After 12-months of renovation work, the City of Culver City celebrated the opening of its new Project Homekey supportive housing project on Sepulveda Boulevard on Friday, September 29, 2023. This initiative marks a significant stride in the ongoing mission to combat homelessness, one person at a time.
Mayor Albert Vera expressed the profound significance of this achievement. “To our unhoused population, this is our way of building trust again, reconnecting with our unhoused individuals who, for various reasons, felt let down by the system,” he said. “Bringing them here, demonstrating our love and compassion, and providing the services they need is unquestionably a step in the right direction.”
Two repurposed and adjacent motels have been transformed into havens, offering a total of 73 new units of interim and permanent supportive housing. Each room is thoughtfully adorned to provide a welcoming atmosphere, with a strong focus on accessibility and comfort. The first residents are expected to move in during October.
Project Homekey’s innovative approach integrates housing and social services. Exodus Recovery will oversee operations at the locations, ensuring essential services such as meals, laundry, and on-site security. Residents will also have access to vital social services, including an on-site case manager and 24/7 health monitoring, along with mental health clinicians.
Arames White-Shearin, Assistant to the City Manager on Homelessness, emphasized the importance of case management, saying, “[Case management is] really important for this vulnerable population. This allows them to reinvent themselves, find safety, and grow into the person they’re meant to become.”
The successful execution of Project Homekey was made possible through the support of local and state lawmakers. The State of California provided a substantial $26.6 million grant. California Assemblymember Isaac G. Bryan, representing the 55th District, hailed the collaborative effort. “This is government at its best. When all levels of government work together in solidarity, we can bring millions of dollars back to Culver City to house our fellow citizens and continue pushing this effort forward.”
Bryan also praised Culver City’s innovative spirit. “That’s solving this problem. That’s leading. That’s when a city of 40,000 serves as a model for the entire county. I love the innovation that is happening in Culver City.”
Los Angeles County Supervisor Holly J. Mitchell underlined the importance of this multi-level government partnership, emphasizing, “Our focus is to house our family, friends, and neighbors who have been unhoused for far too long, and this partnership reflects that commitment.”
“What is critical in supporting our family friends and neighbors who’ve experienced homelessness are the services to support them and to keep them housed.”
Project Homekey adds to the array of services Culver City provides for its residents in need, including a Safe Sleep program (also known as safe camping), outreach services, Motel Master Leading initiatives which provide rooms in local motels for unhoused individuals, and the City’s Mobile Crisis Team, which sends unarmed staff to respond for people in mental health crisis.
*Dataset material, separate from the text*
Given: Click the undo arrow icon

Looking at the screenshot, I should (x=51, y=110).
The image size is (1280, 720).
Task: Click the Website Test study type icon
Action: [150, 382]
Culver City remains steadfast in its commitment to uplifting its unhoused neighbors.
Mayor Albert Vera acknowledged that this is just the beginning of a long process and urged patience from the community. He expressed confidence in the management of Exodus and the City’s operational oversight, assuring that this endeavor will yield positive results.
Christina Stoffers, a Management Analyst with the City of Culver City, who grew up locally, shared her excitement, “It’s incredibly moving. Culver City is very dear to my heart, and I’ve seen the city evolve and change. It’s incredible that the city is prioritizing a project like this to address its most vulnerable population. I’m ecstatic for whoever gets placed in any of the units and look forward to seeing how this evolves. I hope to see more initiatives like this because it’s one of the best approaches to solving homelessness.”
Project Homekey’s opening represents a beacon of hope for the unhoused population in Culver City, showcasing the power of collaboration, compassion, and innovation in addressing one of society’s most pressing challenges.
About Culver City
Culver City is a five-square-mile, urban community of 40,779 residents surrounded mostly by the City of Los Angeles but also shares a border with unincorporated areas of Los Angeles County. It is centrally located on the Westside near Santa Monica, Beverly Hills, and Los Angeles International Airport. Culver City is particularly known for its well-run public school system, “small town” charm, growing high-tech and creative economies, and a dynamic downtown that is regionally known as a destination for restaurants, live theater, and art galleries.